The model measurably improved healthy food access for parents and children, positively impacted their finances, and reduced food waste. Over the course of the pilot, the program distributed 4,875 meals at one motel site in Brighton. BHCHP conducted a study throughout the pilot and documented a measurable increase in vegetable consumption. The program employed an ABCD client to distribute meals and manage the program on-site; he was later hired by ABCD.
Due to the success of the program, Feastworthy continued for an additional six months until the motel shelters in Brighton were closed in January 2017. During this transition, the Committee stayed involved in ensuring that families were connected to resources and that their housing concerns were respectfully addressed.
Contact us for more information about the program, research study, methods and implementation.
Meals Delivery at the GPA
In spring 2017, the ABHC partnered with the Gardner Pilot Academy (GPA)’s Adult Education Program in Allston to increase food security for its adult students and their families.
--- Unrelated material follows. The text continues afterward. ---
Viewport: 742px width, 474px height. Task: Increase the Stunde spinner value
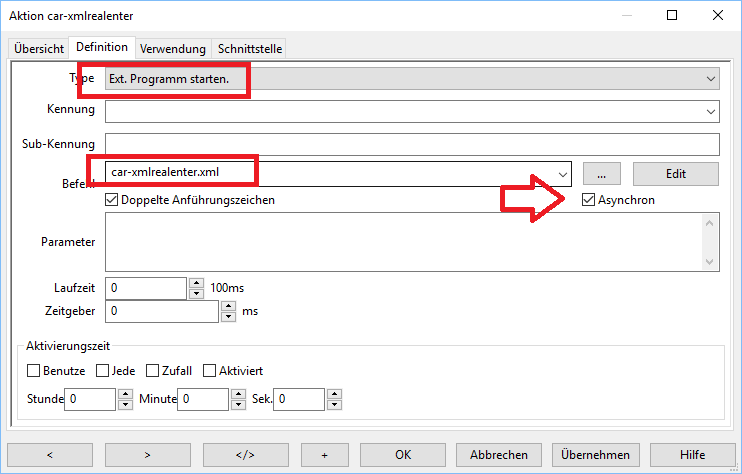pyautogui.click(x=126, y=395)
Having successfully designed and implemented a program to address neighborhood food insecurity, ABHC and Food For Free worked with GPA to remodel Feastworthy and address the interests of ESOL students. We conducted a one-month pilot to determine efficacy in May 2017 and launched as a year-long program in fall 2017. The ABHC funded the program for the 2017/2018 school year and successfully transitioned the funding to St. Elizabeth’s Medical Center to fund the 2018/2019 school year.
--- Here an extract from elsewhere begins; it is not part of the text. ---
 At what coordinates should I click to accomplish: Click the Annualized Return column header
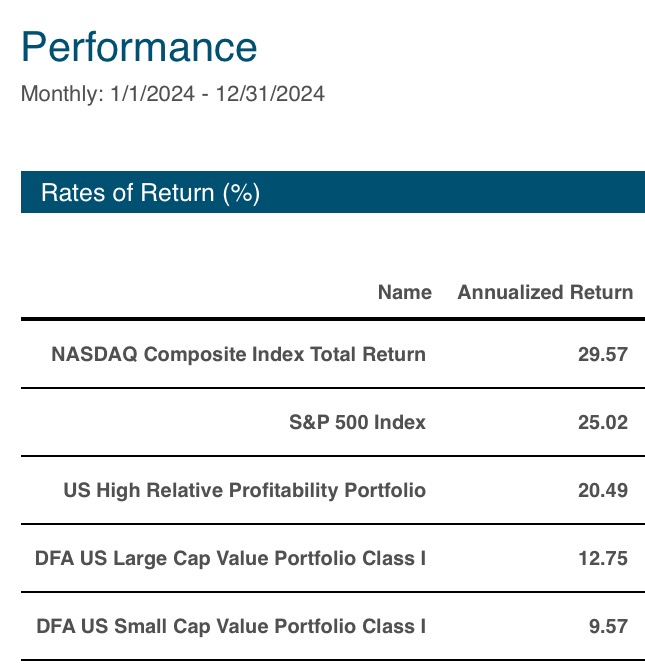coord(545,292)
During the 2017/2018 school year, The Adult Education Program distributed meals to adult learners and their children twice a week. The program distributed 6,438 meals – roughly 200 meals each week that class was in session. At the start of the program, over half of the surveyed student population reported that they experience food insecurity. At the end, the surveyed student population reported that the program demonstrably improved their access to healthy food (see survey results, below). Students reflected that, “I come to Gardner to learn English and I leave with a meal every night!” and that, “I am glad for the food donations. My family is very happy.” Marie, a mother of two who lost her job at the beginning of the new year said, “I don’t know how I would make it through the week without these 8 meals. It helps my family.”